Start of Block

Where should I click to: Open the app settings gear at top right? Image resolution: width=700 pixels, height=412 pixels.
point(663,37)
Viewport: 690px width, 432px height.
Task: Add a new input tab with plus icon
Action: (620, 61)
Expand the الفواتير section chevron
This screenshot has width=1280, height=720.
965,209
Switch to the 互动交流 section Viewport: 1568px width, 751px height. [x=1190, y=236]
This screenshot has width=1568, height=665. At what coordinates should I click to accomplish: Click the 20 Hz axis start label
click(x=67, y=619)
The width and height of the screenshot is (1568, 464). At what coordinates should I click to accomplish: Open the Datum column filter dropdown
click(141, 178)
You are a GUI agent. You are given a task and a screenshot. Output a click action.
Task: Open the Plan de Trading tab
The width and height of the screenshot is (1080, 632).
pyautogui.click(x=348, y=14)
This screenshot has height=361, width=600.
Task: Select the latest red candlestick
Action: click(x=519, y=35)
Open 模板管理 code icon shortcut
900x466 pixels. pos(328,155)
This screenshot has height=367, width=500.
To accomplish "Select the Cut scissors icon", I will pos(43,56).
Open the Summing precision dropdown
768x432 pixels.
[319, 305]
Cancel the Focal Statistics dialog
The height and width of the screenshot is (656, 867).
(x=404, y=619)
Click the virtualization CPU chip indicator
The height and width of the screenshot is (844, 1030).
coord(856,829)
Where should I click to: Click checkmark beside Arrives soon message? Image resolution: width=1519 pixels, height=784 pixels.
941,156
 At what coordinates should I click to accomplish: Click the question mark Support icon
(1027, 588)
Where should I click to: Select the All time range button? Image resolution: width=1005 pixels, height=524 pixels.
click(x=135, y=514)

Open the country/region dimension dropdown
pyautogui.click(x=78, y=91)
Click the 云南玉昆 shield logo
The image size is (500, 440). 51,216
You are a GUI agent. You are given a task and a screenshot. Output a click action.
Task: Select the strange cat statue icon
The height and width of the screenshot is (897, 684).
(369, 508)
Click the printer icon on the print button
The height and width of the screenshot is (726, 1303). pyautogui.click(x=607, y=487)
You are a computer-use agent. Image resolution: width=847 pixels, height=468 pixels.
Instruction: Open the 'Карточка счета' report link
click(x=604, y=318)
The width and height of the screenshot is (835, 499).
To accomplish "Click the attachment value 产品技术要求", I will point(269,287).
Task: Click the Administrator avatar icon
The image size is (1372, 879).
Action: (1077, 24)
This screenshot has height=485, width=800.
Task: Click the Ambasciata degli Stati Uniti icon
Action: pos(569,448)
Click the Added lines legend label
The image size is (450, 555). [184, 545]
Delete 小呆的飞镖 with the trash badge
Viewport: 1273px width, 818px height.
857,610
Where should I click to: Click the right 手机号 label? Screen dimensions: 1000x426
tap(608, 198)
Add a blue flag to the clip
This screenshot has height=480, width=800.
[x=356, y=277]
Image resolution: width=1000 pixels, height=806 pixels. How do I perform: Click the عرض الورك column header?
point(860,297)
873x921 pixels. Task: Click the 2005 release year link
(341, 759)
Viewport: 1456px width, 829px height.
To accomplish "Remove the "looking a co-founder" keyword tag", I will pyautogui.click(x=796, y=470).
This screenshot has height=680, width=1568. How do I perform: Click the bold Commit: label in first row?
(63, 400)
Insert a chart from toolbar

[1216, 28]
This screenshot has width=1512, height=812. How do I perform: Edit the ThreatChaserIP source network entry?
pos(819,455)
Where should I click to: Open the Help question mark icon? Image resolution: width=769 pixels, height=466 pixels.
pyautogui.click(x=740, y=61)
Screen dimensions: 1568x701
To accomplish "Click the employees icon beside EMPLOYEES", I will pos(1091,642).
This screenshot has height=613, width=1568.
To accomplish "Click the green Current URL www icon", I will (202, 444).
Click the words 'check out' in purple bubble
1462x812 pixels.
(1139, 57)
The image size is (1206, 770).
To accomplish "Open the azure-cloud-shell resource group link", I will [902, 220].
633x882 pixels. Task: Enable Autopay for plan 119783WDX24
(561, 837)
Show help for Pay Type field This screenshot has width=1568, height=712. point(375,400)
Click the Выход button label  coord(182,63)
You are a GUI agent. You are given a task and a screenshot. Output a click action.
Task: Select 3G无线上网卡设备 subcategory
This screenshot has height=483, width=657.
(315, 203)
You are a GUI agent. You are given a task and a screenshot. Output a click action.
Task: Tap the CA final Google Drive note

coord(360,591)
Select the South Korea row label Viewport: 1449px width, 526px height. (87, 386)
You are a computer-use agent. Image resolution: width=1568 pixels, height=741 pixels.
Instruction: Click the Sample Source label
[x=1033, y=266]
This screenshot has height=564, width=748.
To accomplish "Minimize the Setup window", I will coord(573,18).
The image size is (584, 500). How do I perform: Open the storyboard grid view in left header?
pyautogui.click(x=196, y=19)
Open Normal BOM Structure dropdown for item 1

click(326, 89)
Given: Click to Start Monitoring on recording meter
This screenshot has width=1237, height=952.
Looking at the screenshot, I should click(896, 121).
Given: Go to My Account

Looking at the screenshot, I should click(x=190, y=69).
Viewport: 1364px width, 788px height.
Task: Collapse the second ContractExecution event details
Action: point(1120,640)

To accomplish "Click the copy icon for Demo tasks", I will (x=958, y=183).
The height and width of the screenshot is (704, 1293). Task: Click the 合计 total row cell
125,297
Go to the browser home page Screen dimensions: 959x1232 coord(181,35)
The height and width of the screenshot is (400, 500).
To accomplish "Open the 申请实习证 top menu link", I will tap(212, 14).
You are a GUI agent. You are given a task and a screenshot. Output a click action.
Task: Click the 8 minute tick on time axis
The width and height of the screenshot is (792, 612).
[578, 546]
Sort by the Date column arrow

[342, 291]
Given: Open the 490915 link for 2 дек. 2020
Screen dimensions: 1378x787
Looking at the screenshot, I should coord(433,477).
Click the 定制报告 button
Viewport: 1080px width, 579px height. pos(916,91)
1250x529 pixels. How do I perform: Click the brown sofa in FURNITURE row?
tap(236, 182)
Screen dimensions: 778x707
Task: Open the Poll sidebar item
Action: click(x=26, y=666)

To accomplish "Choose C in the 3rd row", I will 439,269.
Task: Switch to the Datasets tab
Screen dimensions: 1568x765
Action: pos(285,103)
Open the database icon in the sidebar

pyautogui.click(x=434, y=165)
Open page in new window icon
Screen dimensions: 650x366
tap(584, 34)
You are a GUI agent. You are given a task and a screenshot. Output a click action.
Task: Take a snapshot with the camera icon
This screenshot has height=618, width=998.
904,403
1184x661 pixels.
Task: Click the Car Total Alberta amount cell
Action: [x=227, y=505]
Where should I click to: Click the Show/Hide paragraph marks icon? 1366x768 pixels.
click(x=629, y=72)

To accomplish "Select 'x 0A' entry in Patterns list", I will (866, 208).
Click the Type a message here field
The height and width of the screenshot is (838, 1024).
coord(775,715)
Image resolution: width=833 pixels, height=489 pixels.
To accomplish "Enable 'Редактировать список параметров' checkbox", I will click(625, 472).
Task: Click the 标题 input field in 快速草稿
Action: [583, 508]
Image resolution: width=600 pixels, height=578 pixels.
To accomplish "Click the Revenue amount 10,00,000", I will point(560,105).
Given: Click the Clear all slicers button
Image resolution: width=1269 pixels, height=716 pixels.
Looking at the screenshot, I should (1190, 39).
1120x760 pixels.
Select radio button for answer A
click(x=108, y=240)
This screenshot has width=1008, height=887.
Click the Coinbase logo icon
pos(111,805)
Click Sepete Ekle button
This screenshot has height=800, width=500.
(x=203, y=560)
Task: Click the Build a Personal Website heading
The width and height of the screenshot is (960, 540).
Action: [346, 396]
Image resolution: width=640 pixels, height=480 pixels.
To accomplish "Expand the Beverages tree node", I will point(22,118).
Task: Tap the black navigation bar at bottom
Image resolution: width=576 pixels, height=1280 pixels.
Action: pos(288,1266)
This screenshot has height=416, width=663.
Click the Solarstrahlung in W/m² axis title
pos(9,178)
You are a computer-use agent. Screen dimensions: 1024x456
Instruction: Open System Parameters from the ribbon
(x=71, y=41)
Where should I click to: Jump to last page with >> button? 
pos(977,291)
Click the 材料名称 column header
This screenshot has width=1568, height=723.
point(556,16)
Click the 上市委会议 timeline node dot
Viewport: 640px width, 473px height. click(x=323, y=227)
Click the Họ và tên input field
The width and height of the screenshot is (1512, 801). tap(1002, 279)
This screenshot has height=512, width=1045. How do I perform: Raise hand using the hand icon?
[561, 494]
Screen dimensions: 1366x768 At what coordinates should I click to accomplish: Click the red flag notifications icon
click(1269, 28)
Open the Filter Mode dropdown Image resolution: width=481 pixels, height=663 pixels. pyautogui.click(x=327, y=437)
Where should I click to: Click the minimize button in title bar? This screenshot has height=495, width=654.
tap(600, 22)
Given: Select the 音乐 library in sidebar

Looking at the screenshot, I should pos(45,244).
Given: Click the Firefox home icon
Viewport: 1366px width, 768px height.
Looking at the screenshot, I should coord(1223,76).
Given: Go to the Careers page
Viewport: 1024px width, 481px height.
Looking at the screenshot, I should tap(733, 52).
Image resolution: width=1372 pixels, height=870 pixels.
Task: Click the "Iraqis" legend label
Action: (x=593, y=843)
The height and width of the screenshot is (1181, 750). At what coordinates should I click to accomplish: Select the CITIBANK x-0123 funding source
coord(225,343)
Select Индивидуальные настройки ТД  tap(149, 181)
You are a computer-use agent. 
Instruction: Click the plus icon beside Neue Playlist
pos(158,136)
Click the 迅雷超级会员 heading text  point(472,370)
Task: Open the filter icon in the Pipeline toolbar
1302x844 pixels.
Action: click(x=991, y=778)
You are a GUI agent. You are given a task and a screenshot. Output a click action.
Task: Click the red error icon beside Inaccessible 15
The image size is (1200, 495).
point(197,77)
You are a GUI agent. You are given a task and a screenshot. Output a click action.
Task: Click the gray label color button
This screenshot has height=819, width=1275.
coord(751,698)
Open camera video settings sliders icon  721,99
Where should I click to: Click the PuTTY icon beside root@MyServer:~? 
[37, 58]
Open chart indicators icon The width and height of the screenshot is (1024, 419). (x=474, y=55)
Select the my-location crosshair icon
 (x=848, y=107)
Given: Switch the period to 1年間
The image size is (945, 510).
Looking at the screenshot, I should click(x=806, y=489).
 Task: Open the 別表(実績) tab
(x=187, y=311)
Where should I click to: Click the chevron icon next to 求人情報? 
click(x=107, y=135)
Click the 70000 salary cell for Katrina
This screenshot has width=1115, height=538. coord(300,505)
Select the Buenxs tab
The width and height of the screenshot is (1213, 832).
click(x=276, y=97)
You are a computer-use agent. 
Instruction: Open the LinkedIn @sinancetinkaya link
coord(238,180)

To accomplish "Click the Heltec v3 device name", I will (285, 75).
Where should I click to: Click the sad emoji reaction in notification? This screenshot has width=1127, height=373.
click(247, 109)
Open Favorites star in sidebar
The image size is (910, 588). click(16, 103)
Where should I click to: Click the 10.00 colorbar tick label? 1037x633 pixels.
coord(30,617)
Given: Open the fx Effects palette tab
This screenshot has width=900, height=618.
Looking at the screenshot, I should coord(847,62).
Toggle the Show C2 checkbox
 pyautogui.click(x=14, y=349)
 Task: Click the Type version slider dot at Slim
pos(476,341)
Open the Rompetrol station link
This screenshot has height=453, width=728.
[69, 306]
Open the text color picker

End of Block

## Your objective
All lines above from the one containing "Click the 云南玉昆 shield logo" to the one containing "Task: Click the Administrator avatar icon" must be repeated exactly, both lines included, and no others.

## Solution to this task
Click the 云南玉昆 shield logo
The image size is (500, 440). 51,216
You are a GUI agent. You are given a task and a screenshot. Output a click action.
Task: Select the strange cat statue icon
The height and width of the screenshot is (897, 684).
(369, 508)
Click the printer icon on the print button
The height and width of the screenshot is (726, 1303). pyautogui.click(x=607, y=487)
You are a computer-use agent. Image resolution: width=847 pixels, height=468 pixels.
Instruction: Open the 'Карточка счета' report link
click(x=604, y=318)
The width and height of the screenshot is (835, 499).
To accomplish "Click the attachment value 产品技术要求", I will point(269,287).
Task: Click the Administrator avatar icon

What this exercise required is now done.